Screenshot grounding data
+++++
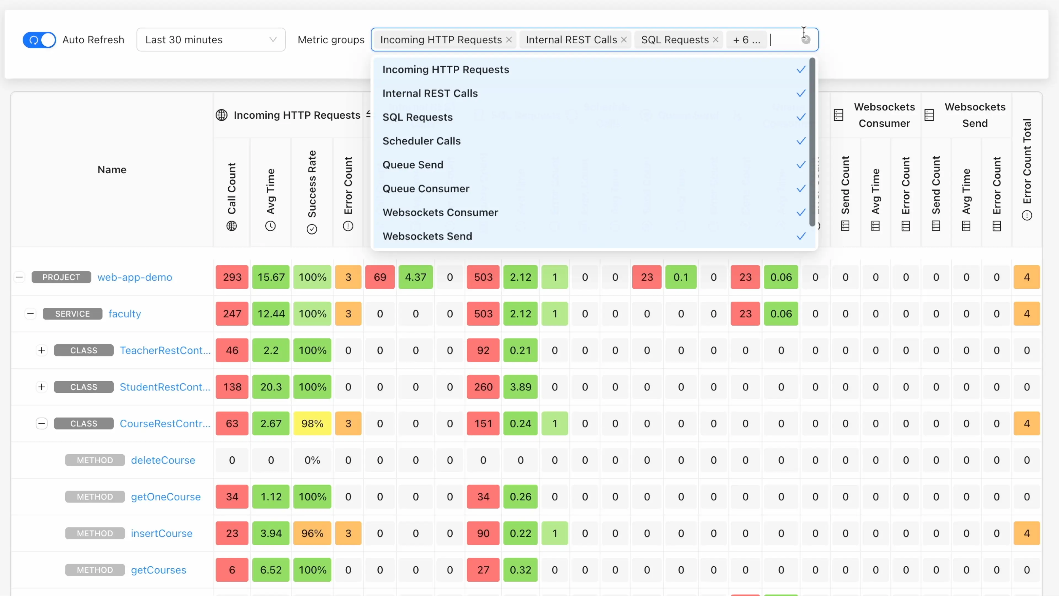The image size is (1059, 596).
Task: Collapse the faculty service row
Action: point(30,314)
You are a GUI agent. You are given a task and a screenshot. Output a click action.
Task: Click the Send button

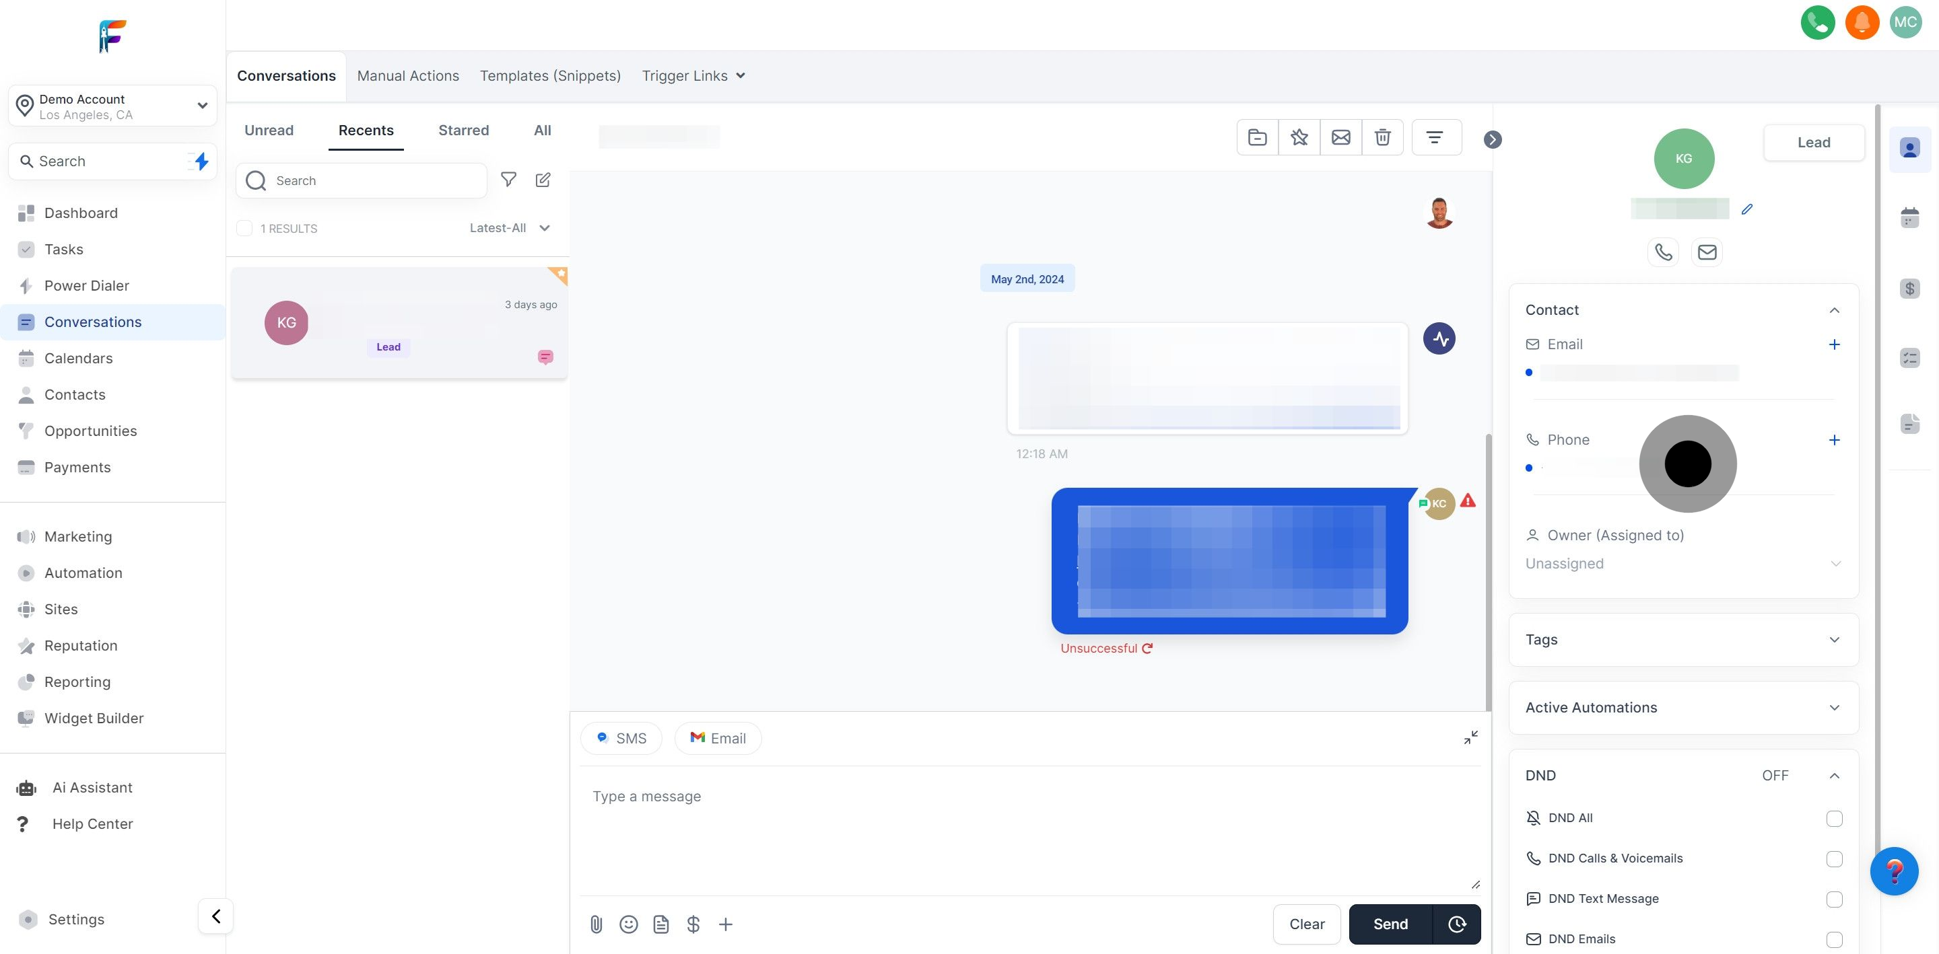[1390, 924]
+++++
> Task goal: Leaving the pictures out, set down exactly the lines from the one with "You are a GUI" through the end of the records.

> Exercise output:
You are a GUI agent. You are given a task and a screenshot. Output a click action.
Task: Click the Send button

[1390, 924]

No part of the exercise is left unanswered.